### Information supplied ###

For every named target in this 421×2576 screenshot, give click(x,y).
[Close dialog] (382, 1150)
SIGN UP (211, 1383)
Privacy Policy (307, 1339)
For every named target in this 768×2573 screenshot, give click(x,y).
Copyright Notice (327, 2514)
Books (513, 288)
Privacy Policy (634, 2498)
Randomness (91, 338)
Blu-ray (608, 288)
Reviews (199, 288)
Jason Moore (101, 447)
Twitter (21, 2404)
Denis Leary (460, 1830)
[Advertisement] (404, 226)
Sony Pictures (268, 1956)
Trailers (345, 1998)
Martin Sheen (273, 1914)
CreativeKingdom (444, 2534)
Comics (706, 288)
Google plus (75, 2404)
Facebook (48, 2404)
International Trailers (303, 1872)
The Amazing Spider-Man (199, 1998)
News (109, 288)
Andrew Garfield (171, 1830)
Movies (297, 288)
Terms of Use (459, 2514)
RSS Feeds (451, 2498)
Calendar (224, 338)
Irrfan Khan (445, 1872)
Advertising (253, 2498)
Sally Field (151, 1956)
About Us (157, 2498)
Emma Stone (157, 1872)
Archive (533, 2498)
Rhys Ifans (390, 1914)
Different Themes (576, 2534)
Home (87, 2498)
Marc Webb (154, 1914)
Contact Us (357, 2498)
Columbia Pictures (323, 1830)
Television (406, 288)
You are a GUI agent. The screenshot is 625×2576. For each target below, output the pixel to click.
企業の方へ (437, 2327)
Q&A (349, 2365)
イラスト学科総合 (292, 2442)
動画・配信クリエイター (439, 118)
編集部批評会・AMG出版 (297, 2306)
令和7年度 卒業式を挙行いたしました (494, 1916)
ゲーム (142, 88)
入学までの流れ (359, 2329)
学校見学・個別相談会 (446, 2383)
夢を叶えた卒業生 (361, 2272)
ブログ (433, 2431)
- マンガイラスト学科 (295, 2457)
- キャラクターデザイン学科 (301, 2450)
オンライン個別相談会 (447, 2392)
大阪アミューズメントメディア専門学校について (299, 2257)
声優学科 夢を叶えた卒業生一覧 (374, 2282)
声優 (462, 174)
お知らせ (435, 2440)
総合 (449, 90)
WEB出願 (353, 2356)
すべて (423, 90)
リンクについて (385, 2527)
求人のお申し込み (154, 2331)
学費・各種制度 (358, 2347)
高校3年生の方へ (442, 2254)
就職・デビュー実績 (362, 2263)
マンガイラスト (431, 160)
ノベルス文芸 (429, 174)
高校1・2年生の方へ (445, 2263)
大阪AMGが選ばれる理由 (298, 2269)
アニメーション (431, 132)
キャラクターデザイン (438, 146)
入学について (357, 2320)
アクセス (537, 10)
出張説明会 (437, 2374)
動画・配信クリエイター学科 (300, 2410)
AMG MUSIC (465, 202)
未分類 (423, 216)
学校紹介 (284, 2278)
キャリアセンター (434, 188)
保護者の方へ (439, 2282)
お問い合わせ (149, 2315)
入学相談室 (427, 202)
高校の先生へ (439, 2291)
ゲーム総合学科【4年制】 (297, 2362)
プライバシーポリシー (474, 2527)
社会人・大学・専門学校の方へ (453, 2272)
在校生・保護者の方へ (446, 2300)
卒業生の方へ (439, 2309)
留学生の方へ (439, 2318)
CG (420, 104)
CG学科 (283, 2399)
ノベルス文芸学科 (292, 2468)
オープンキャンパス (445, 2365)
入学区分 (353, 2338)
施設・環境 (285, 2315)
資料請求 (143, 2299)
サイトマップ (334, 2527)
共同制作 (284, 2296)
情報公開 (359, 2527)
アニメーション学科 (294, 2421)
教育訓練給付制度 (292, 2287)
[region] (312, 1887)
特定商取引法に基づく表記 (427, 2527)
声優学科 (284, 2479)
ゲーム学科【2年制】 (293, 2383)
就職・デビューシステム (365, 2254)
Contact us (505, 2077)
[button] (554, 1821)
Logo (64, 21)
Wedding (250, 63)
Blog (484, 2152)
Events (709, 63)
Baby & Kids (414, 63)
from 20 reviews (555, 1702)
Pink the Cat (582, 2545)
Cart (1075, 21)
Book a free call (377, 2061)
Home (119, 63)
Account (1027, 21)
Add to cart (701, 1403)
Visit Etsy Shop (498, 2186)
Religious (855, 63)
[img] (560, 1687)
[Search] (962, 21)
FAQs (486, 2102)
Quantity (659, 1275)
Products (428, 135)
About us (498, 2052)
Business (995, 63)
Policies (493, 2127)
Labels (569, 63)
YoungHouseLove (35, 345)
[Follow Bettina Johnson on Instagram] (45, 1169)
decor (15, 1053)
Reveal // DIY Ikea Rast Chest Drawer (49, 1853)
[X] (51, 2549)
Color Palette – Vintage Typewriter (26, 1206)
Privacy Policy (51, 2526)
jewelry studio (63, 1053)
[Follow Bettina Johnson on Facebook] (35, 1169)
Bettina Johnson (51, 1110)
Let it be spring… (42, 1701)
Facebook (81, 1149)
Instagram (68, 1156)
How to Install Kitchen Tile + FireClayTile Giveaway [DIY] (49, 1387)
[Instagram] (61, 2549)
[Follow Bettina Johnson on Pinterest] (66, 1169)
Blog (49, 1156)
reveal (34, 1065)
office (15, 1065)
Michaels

###

*Action item*
Each line above that contains "Follow" counts once; report the total of such lines and nothing more.

*Reply to the task*
3